In all 331 live half-hour editions (with pre-filmed inserts) of Zoo Time were produced and not all of them were without mishap. On one occasion a deadly cobra escaped from its basket and a terrified cameraman ended up taking refuge from atop his camera pedestal where he continued to film the episode.
Another famous incident involved Andrew Watson dashing across the studio to retrieve an escaped vampire bat and forgetting that he still had his neck microphone attached. Half way across the studio the cable of his sound equipment suddenly reached its maximum length and the unfortunate presenter was bought to a jarring halt and immediately vanished from camera view. All the viewers could hear was the sound of Watson trying to wrestle the strangulating cord from around his neck, and many were convinced that the bat had attacked him. Within minutes of the broadcast going out newspapers were phoning the zoo demanding to know if it was true that a vampire was loose and if it had already killed one person!
Not content with just alarming the viewing public, the programme sometimes caused any watching mums and dads a certain amount of embarrassment, too, such as the time Desmond Morris tried to present a segment whilst a lion mounted his mate. Aware of the situation going on behind him, Morris moved swiftly along only for another lion to come into view and begin performing the same act.
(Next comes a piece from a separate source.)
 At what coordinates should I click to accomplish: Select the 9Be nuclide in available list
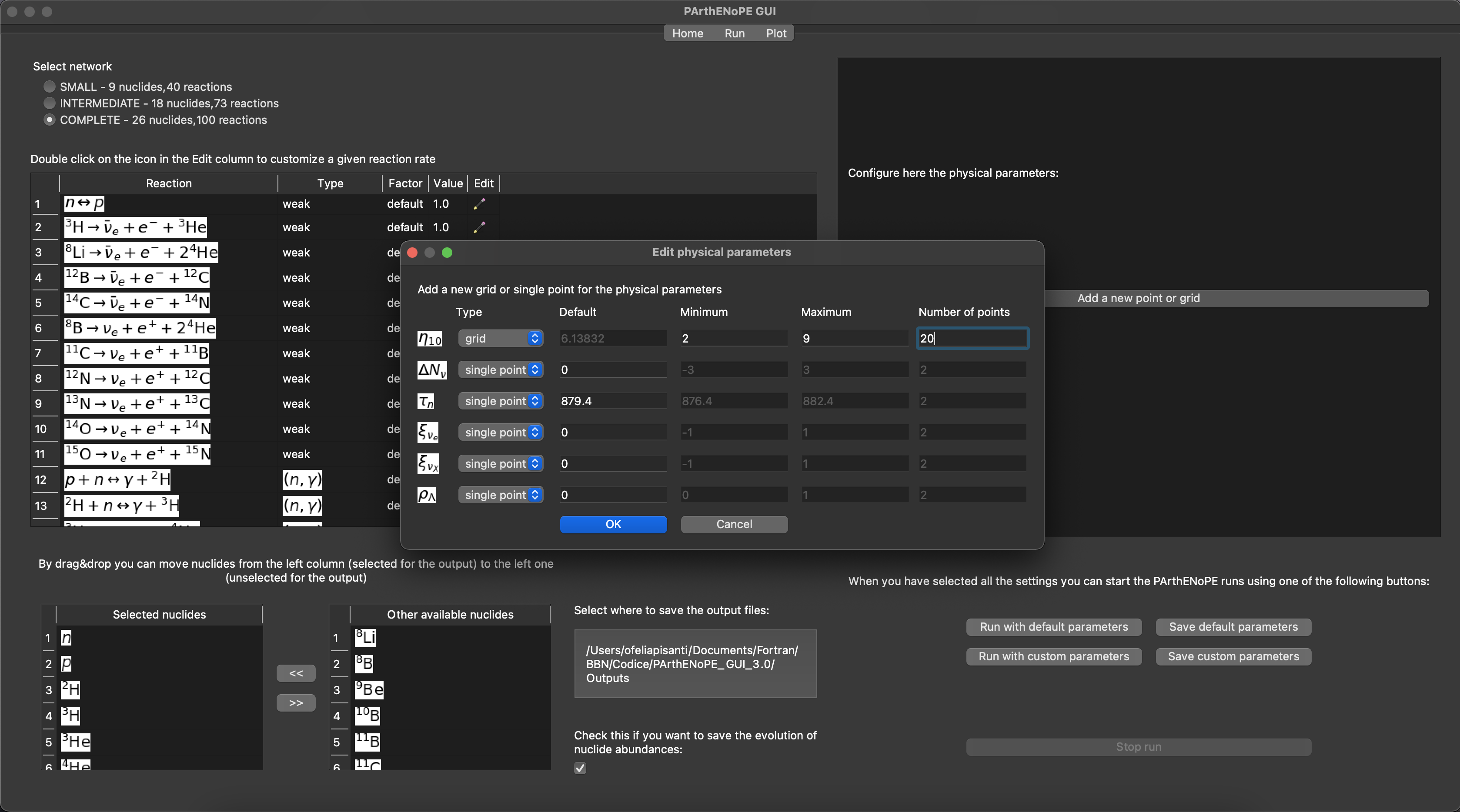point(369,689)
But for most viewers the highlight of the shows was always a chance to see the antics of the young chimpanzees. And it seems each viewer had his or her favourite. One young chimp, called Congo, showed an artistic talent and Morris adorned the walls of his office with Congo's creations. One fan was so impressed that he even purchased one of Congo's works of art. That fan's name was Pablo Picasso!
In 1959 Desmond Morris relinquished his role as series presenter to move on to Animal Story (Granada TV 1960-62), which was presented from both the London and the larger open-air Whipsnade Zoo. His place was taken by director and cinema documentary pioneer , and a host of presenters followed him until Chris Kelly took over for the final year (1967-68).
Other famous names associated with the unit were Derek Twist, Phillip Oakes and Milton Schulman. The show was also instrumental in maintaining the zoo's status as one of London's top visitor attractions.